Using MSSQL 2005
I was playing around today with a Scalar UDF in a where statement to see some of the costs associated with making the call and io differences etc.
I'm starting with 2 basic tables. Customer which has 1 million rows. and Purchases which has 100,000. Both have an auto identity column as Primary key. No other indexes defined.
DBCC FREEPROCCACHE
DBCC DROPCLEANBUFFERS
SET STATISTICS IO ON
SELECT * FROM Customer C
INNER JOIN Purchases P on C.[IDENTITY] = P.CustomerID
WHERE P.Amount > 1000
SET STATISTICS IO OFF
This returns IO statistics of
Table 'Customer'. Scan count 0, logical reads 3295, physical reads 1, read-ahead reads 32, lob logical reads 0, lob physical reads 0, lob read-ahead reads 0.

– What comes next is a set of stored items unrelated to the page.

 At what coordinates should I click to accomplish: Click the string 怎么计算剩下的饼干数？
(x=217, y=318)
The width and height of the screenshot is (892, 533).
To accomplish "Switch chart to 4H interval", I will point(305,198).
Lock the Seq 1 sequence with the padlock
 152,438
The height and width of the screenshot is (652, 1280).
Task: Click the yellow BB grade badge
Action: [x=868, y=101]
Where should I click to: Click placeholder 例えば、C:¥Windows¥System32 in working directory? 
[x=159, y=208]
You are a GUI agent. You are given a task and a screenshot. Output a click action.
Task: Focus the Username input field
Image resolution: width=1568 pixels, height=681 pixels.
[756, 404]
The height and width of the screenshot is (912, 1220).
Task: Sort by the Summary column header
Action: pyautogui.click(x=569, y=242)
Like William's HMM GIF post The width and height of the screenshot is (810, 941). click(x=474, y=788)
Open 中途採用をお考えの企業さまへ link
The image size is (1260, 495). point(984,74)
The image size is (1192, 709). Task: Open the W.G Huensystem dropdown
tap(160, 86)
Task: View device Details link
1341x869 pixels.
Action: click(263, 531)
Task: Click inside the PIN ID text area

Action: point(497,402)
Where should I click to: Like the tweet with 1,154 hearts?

Table 'Purchases'. Scan count 1, logical reads 373, physical reads 1, read-ahead reads 370, lob logical reads 0, lob physical reads 0, lob read-ahead reads 0.
So just to see the impact of a scalar UDF I then just moved the P.Amount > 1000 to a UDF. Function is as follows:
CREATE FUNCTION [dbo].[HighValuePurchase]
(
@value int
)
RETURNS bit
AS
BEGIN
DECLARE @highValue bit
SET @highValue = '0'
IF @value > 1000
BEGIN
SET @highValue = '1'
END
RETURN @highValue
END
So I then ran the following query:
DBCC FREEPROCCACHE
DBCC DROPCLEANBUFFERS
SET STATISTICS IO ON
SELECT * FROM Customer C
INNER JOIN Purchases P on C.[IDENTITY] = P.CustomerID
WHERE dbo.HighValuePurchase(P.Amount) = '1'
SET STATISTICS IO OFF
I was expecting this to run worse. This query returned the following IO statistics:
Table 'Purchases'. Scan count 1, logical reads 373, physical reads 1, read-ahead reads 370, lob logical reads 0, lob physical reads 0, lob read-ahead reads 0.
Table 'Customer'. Scan count 1, logical reads 35, physical reads 3, read-ahead reads 472, lob logical reads 0, lob physical reads 0, lob read-ahead reads 0.
This also returned faster than the > 1000 query. While the same rows were returned the ordering of the one calling the UDF was automatically sorted by C.[IDENTITY] where the other query appeared unsorted. This is likely due to the way the combines were done in the execution plans. Outline of the plans is below.
Execution plan for the non UDF shows a Clustered Index scan for Purchases and a Clustered Index seek for Customers combined at a nested join.
Execution plan for the UDF version shows a clustered index scan for purchases, then a filter, then a sort. There's a clustered Index scan on Customer. Then the results are combined in a Merge Join.
I'm sure this has to do with lack of indexes etc, but I'm unsure why these results are the way they are. I've experienced UDF's running painfully slow and everyone says using them is usually a bad idea, which is why I threw this test together. I can't explain currently why the UDF version seems to be so much better.